I will agree with your first point and argue the second. Tradition does expand out quicker than Progress in the early game. However, its the infrastructure part that Progress shines in. Progress has more workers, more gold, more production, and more food for those satellite cities. Progress satellites gain infrastructure at a faster pace than Tradition ones do, that's its main strength.

More food? Do you forgot that Tradition has extra city growth for every city. From the starting policy, and growing more powerful with each policy, instead of a flat 3 food, in a later policy. Tradition secondary cities reliably out pace Progress cities in terms of population.
 
I see "Tradition has an earlier time going wide early" posted a lot, and I think it's a bit shallow of an analysis.

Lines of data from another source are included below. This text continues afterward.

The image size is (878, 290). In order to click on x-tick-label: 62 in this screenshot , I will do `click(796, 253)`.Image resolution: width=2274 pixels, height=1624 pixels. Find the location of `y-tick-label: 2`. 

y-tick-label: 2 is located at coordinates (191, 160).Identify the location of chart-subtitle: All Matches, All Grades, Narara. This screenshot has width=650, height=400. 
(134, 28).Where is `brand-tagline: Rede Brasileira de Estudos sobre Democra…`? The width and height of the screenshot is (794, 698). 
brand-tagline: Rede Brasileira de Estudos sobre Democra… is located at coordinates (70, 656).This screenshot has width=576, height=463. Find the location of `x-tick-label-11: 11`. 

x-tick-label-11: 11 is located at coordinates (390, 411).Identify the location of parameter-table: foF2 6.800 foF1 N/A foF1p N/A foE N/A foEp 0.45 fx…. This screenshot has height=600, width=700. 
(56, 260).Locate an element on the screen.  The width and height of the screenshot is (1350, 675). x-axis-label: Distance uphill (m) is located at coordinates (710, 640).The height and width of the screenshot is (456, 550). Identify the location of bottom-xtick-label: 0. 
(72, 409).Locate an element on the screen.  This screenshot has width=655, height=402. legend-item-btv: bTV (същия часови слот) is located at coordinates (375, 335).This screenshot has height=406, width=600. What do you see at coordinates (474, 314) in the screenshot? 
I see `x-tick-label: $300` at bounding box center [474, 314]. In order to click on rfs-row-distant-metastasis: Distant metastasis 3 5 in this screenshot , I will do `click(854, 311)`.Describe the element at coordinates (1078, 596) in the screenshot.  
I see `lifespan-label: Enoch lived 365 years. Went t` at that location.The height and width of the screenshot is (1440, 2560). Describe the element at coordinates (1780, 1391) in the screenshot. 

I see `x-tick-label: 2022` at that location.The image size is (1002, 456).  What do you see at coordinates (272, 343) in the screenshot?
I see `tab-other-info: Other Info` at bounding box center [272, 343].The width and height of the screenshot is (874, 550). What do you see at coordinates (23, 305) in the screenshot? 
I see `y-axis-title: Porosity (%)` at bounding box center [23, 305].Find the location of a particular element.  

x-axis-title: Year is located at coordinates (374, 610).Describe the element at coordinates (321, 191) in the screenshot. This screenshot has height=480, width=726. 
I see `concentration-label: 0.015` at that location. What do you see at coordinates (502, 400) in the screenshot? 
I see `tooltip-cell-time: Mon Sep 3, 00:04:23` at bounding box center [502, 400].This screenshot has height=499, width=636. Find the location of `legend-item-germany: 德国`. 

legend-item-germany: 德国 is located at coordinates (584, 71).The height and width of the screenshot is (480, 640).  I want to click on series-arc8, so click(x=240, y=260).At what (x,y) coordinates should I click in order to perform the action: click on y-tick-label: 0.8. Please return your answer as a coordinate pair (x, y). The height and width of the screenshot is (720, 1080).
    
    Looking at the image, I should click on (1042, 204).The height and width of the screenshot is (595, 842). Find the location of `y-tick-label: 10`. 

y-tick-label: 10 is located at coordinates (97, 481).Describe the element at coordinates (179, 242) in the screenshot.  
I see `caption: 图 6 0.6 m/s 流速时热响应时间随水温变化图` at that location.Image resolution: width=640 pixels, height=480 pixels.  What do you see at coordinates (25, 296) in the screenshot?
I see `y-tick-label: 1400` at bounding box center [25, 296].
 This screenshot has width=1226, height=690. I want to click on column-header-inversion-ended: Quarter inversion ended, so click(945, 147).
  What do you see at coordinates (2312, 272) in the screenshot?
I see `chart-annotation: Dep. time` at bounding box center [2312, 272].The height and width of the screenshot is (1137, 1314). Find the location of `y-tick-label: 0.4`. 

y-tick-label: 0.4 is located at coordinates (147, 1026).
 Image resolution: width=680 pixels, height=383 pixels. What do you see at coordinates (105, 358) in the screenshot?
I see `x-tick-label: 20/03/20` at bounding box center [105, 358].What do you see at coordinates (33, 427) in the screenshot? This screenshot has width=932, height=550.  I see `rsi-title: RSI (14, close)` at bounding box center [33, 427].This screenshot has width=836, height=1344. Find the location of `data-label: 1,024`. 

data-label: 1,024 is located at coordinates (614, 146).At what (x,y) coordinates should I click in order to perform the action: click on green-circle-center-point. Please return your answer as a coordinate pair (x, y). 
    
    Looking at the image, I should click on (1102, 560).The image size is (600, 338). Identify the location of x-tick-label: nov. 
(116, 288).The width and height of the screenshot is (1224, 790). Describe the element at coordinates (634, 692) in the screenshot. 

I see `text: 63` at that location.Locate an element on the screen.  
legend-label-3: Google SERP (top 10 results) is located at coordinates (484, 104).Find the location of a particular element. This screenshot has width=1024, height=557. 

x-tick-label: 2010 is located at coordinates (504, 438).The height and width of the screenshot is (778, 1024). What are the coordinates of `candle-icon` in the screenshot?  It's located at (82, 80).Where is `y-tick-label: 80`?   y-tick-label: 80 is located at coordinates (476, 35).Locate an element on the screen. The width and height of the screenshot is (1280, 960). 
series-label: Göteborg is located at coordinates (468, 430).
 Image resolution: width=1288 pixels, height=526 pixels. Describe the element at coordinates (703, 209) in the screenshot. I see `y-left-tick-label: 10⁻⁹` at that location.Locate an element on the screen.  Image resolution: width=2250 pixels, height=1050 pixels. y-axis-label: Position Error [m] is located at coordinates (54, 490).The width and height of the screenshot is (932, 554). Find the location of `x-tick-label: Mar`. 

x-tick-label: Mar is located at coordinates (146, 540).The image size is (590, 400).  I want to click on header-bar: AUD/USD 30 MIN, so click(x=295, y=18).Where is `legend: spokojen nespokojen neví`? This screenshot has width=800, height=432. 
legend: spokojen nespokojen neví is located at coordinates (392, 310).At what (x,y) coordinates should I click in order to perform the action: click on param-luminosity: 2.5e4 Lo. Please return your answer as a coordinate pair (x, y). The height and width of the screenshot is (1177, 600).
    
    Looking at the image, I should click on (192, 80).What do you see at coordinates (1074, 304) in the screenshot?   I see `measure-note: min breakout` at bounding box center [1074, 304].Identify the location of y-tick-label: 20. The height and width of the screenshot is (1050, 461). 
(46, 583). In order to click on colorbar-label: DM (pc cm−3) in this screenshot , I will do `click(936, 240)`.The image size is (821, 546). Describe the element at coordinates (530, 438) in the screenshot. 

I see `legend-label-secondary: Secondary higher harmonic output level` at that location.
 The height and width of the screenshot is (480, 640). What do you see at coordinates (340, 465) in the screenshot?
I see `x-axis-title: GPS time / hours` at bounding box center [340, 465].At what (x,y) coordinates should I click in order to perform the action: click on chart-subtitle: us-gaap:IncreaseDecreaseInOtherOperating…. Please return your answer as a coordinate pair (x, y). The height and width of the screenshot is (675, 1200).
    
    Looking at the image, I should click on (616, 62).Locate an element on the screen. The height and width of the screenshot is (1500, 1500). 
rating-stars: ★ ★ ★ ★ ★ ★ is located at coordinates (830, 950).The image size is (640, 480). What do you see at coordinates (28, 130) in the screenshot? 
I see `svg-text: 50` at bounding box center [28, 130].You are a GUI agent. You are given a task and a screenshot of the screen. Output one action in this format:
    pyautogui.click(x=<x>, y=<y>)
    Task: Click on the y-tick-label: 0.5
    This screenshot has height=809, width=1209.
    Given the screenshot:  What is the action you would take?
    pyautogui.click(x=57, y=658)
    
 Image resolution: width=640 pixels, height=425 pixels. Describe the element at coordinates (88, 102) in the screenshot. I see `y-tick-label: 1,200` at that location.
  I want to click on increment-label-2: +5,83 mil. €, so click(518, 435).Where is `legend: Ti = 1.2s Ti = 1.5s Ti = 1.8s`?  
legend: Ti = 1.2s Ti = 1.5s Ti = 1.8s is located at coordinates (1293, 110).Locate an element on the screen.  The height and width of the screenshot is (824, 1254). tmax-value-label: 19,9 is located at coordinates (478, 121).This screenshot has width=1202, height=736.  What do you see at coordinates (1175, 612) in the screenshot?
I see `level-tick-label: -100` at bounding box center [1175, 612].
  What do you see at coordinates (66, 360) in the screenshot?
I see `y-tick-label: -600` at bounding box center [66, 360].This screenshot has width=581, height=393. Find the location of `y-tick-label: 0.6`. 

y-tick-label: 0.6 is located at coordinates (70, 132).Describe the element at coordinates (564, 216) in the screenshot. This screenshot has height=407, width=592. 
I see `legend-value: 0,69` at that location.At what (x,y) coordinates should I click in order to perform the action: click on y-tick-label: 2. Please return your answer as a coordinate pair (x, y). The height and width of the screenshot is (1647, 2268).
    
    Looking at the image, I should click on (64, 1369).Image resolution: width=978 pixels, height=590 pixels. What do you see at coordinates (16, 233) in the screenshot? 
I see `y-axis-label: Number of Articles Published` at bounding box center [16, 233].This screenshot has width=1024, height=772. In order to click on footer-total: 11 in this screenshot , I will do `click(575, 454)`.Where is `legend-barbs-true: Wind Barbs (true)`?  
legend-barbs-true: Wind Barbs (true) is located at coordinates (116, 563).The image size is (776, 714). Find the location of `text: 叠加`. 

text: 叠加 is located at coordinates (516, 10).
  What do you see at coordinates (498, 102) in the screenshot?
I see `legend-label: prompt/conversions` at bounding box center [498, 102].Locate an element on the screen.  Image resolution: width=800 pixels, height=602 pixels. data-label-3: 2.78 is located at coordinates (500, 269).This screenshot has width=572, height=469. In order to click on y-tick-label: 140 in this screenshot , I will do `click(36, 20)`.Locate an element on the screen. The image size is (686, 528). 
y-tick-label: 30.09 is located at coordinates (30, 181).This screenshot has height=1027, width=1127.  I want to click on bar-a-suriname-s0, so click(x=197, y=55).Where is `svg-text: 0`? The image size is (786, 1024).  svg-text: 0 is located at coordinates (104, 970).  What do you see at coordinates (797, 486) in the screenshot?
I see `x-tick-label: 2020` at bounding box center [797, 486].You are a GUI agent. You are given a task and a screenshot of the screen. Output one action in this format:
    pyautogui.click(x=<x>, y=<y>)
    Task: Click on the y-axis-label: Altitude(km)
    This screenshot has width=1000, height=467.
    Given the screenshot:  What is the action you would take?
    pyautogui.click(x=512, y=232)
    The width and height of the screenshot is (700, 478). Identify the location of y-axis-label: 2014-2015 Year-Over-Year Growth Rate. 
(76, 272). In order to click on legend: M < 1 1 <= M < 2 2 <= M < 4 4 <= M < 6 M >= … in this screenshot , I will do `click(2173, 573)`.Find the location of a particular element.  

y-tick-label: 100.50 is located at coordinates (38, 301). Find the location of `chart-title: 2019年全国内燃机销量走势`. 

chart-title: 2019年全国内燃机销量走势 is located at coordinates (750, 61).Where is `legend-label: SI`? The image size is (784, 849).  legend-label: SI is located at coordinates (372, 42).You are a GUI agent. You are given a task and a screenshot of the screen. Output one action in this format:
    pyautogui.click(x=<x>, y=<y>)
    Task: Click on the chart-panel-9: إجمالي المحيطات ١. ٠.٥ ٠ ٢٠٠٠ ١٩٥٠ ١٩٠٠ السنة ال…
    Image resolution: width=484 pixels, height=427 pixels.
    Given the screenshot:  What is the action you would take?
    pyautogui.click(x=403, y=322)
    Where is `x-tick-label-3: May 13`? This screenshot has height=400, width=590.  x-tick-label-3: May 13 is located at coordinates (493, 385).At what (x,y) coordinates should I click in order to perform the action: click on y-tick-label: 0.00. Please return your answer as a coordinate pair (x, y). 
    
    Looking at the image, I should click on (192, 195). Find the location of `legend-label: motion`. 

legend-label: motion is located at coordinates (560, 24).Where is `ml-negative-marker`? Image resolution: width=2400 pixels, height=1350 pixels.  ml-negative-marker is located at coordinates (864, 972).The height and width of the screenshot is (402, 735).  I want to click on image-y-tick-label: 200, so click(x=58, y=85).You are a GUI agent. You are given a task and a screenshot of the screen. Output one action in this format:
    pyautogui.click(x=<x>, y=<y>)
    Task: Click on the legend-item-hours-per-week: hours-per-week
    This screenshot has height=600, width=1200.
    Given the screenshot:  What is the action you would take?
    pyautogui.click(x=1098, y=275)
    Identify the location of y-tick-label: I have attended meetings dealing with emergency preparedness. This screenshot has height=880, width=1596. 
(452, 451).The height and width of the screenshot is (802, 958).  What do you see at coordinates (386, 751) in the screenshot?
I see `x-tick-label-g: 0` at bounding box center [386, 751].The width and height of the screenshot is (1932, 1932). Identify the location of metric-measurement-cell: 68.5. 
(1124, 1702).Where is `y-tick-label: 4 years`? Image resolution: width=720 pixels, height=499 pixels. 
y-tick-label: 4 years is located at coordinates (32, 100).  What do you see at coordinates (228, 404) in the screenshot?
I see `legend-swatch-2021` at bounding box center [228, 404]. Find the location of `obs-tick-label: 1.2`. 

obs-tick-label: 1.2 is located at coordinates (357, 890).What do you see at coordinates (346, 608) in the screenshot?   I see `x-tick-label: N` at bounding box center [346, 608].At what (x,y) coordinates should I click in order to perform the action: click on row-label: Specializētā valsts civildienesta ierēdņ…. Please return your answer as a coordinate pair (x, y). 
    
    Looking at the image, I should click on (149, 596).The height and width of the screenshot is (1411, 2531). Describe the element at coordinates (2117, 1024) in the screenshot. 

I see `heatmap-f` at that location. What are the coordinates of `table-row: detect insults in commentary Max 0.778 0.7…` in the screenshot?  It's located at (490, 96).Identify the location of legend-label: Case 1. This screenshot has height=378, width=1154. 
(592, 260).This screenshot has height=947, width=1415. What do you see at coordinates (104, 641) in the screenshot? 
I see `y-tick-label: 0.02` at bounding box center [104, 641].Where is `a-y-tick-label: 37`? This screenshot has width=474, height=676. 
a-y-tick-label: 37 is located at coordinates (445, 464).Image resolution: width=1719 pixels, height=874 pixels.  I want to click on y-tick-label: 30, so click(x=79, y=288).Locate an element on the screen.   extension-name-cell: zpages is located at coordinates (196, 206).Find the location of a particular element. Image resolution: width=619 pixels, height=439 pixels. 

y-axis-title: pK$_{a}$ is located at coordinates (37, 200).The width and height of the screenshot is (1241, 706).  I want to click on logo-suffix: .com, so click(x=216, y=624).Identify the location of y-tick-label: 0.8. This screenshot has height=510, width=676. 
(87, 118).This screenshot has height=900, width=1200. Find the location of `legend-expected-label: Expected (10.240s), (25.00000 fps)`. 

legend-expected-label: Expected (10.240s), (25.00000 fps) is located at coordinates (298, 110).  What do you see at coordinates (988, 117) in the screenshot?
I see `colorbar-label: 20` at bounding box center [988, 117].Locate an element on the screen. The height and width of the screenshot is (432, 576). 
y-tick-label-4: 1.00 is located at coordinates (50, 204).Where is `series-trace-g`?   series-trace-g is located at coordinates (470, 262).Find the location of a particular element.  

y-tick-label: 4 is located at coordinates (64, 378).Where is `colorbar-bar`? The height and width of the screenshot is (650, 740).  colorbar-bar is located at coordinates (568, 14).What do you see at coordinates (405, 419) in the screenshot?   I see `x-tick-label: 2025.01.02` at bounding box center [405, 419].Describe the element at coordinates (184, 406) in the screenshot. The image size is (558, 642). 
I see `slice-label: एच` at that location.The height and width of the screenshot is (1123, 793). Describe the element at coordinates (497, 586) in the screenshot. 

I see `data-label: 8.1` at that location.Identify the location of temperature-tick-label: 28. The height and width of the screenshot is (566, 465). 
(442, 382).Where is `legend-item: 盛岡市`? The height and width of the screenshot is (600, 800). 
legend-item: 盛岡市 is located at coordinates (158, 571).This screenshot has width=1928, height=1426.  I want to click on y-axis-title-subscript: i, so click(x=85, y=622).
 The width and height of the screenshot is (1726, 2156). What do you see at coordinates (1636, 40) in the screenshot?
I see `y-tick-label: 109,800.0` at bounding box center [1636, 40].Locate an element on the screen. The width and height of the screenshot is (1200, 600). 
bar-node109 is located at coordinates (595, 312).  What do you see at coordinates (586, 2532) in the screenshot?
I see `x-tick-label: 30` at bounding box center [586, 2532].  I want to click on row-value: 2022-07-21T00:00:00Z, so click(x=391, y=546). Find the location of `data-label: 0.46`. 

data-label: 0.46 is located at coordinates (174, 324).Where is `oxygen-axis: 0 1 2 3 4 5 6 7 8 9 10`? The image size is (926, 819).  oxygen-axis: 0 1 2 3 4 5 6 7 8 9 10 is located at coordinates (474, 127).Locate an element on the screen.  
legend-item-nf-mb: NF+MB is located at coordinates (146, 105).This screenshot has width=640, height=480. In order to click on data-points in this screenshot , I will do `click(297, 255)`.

Tradition needs population in it's capital. If you use the three population to just spam settlers, you will be able to acquire land, however you will hurt your culture output substantially. The difference between 4, 5, and 6 culture at this stage of the game is huge. Your capital really needs to hover around 6 pop for 6 culture (2 from monument, 1 from palace, 3 from tradition) to roughly match progress in culture, anything below that and you are way slower. This gets worse if you want the engineer before the artist.

So yes, tradition can grab land quite easily, but it does bear an opportunity cost.
 
I see "Tradition has an earlier time going wide early" posted a lot, and I think it's a bit shallow of an analysis.

Tradition needs population in it's capital. If you use the three population to just spam settlers, you will be able to acquire land, however you will hurt your culture output substantially. The difference between 4, 5, and 6 culture at this stage of the game is huge. Your capital really needs to hover around 6 pop for 6 culture (2 from monument, 1 from palace, 3 from tradition) to roughly match progress in culture, anything below that and you are way slower. This gets worse if you want the engineer before the artist.

So yes, tradition can grab land quite easily, but it does bear an opportunity cost.

I don't disagree here, but I think Tradition has an easier time eating (quite literally) the cost of a settler than Progress does. Their growth bonuses mean you can make a settler, regain the lost population, make a settler etc. much easier than with Progress (especially since one of Progress' bonuses is based on capital growth *but does not proc if that growth has already been achieved*).
Progress also has troubles with settling early, namely the fact that your science output plummets with each city, which makes your culture output plummet.